Film Fest Report reviewer Martha Bird wrote: "Dao experiments heavily with narrative style, sense of place, and the very structure of filmic realism – more of a collective, rhythmic experience than any traditional, narrative drama". It intersperses fact with fiction in a way that it is sometimes difficult to know whether a scene is real, improvised, or scripted. As such, it "resists any attempt at categorisation... As stated from the very title card, (Note: This reads "a perpetual circling movement framing reality".) Dao instead is about circular motion — life folding into death, France into Guinea-Bissau, performance into truth". Another reviewer commented: "The fact that the film has six listed editors, Gomis included, suggests an exercise in free-ranging assemblage rather than a rigorous pre-planned structure".

== Release ==
Dao had its world premiere at the main competition of the 76th Berlin International Film Festival on 14 February 2026, where it was nominated for the Golden Bear. French distribution is handled by Jour2Fête, which released the film theatrically in France on 29 April 2026. International sales are managed by The Party Film Sales.

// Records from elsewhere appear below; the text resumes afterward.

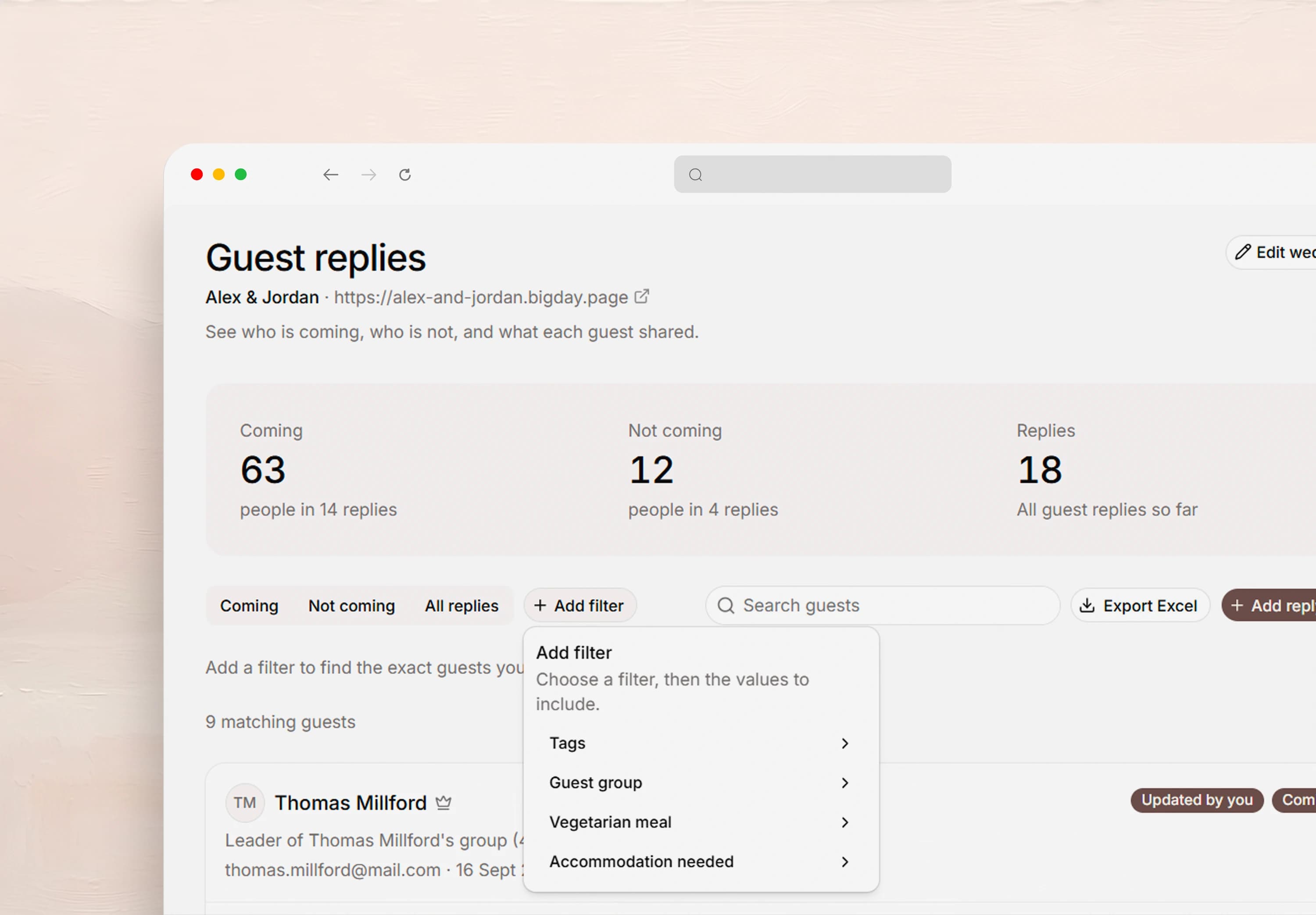This screenshot has height=915, width=1316.
Task: Focus the Search guests field
Action: point(882,605)
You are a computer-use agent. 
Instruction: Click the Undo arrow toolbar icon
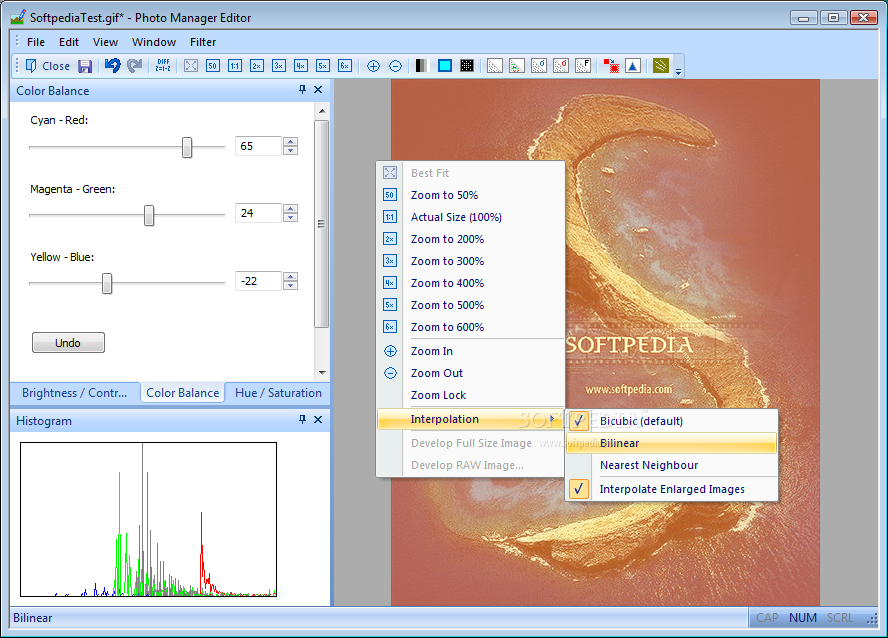112,66
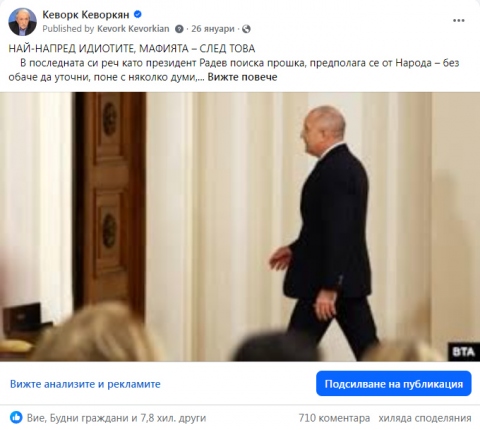Click the BTA watermark on the photo
The height and width of the screenshot is (430, 480).
point(464,352)

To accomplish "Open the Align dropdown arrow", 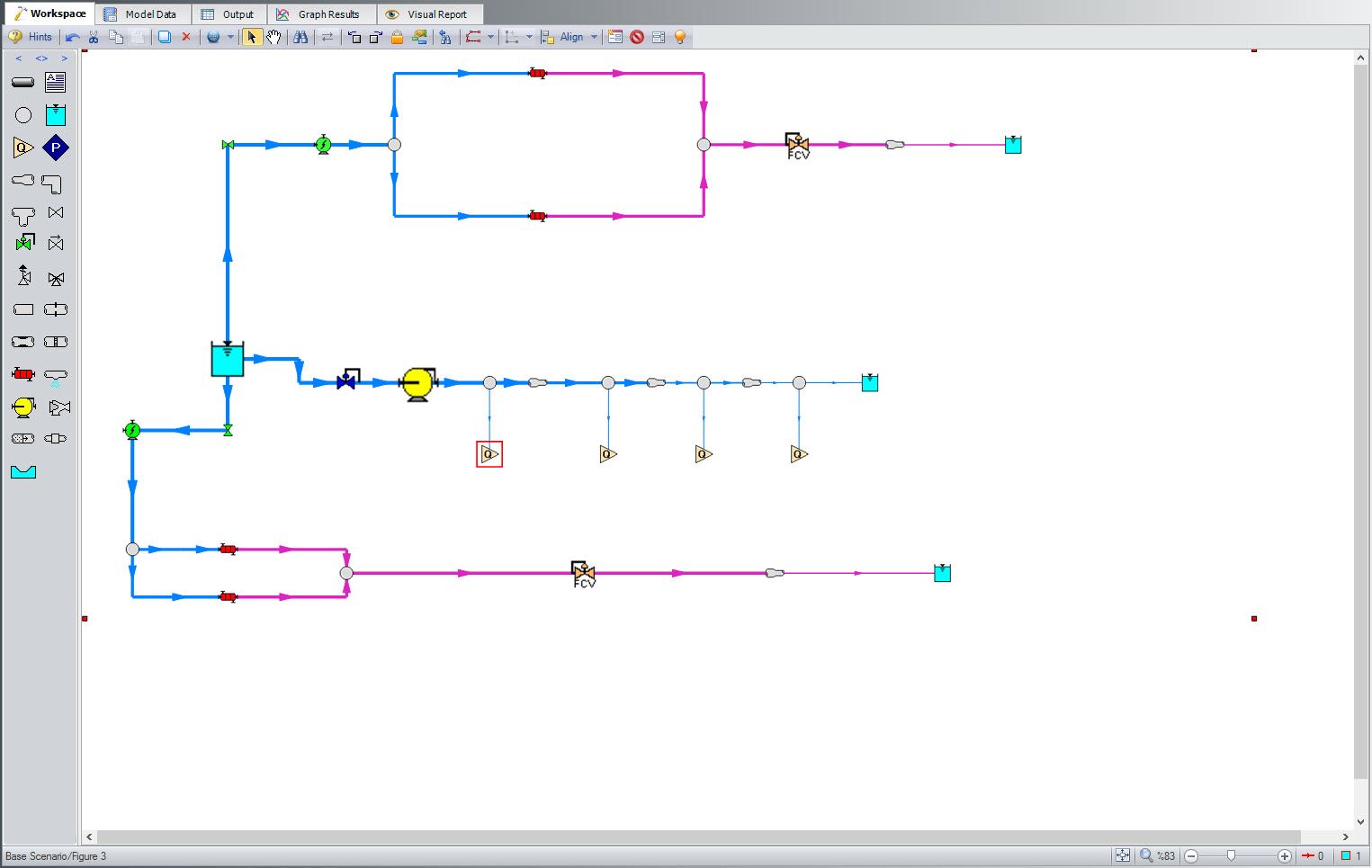I will click(x=594, y=37).
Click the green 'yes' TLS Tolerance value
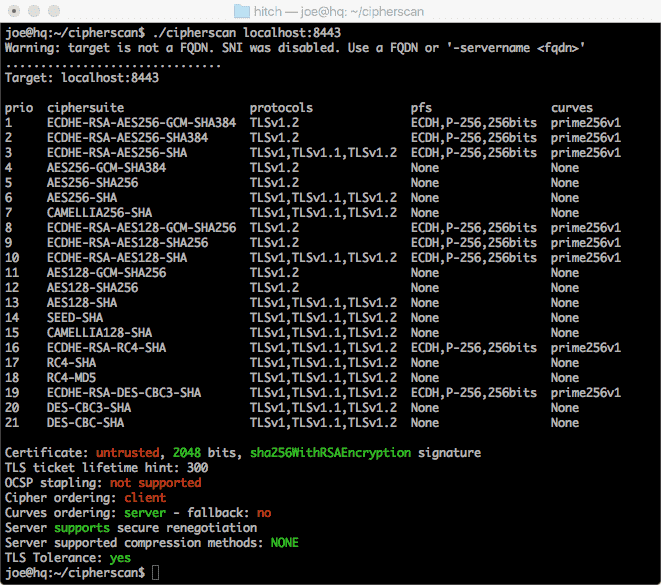Screen dimensions: 661x585 click(121, 558)
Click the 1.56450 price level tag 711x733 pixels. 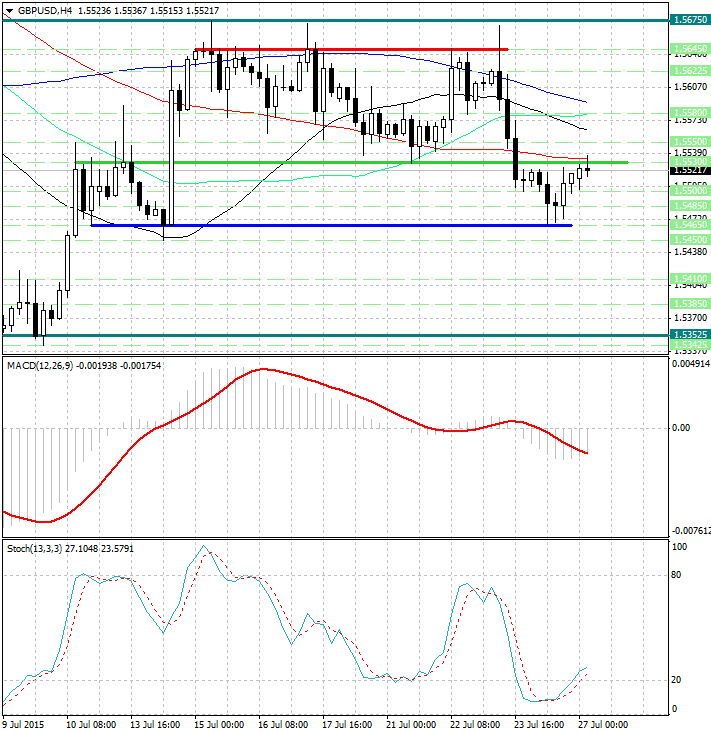pyautogui.click(x=691, y=49)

It premiered in Italy on 28 March 2026, at the Fondazione Prada, and was again screened in on 27 May 2026 at Haus der Kulturen der Welt in Berlin, followed by a talk with the director, before being released in cinemas in many cities in Germany. It was also selected for screening at a number of international film festivals, including Visions du Réel at Nyon, Switzerland, in the Cinéma du réel section (April 2026); Sydney Film Festival in Sydney, Australia (June 2026); 60th Karlovy Vary International Film Festival in Karlovy Vary, Czech Republic (July 2026); and the Melbourne International Film Festival in Melbourne, Australia (August 2026).

It will have its North American premiere in the Main Slate of the 2026 New York Film Festival on 4 October 2026.

==Reception==
On review aggregator website Rotten Tomatoes, as of July 2026 the film holds an approval rating of 83% based on 12 reviews.

After its Berlinale screening, Cineuropa reviewer Fabien Lemercier sums up: "[Gomis] presents a work of remarkable maturity, a personal artistic expression of the highest order..." Loud and Clear critic William Stottor of Loud and Clear Reviews gave the film four stars, praising its "structural and formal brilliance" and "thematic depth", calling it also "a fascinating reflection on acting", concluding "Dao is, despite some bumps along the way, an intoxicating, unforgettable experience, and a family drama that is structured and shaped in the freshest ways".

Screen Daily reviewer Jonathan Romney notes (as have most other reviewers) that the length, at three hours, may deter some viewers. However, he praises the cinematography and the score, and says that those who stay the distance will find the film "a compelling proposition".

The Film Stage called the film "a riveting family saga". Also remarking on its length and approach, comments "But those longueurs are the very reason Dao is the rare film that invites you not to watch these characters so much as spend time with them", and gives the viewer "the feeling of watching life unfolding before your eyes".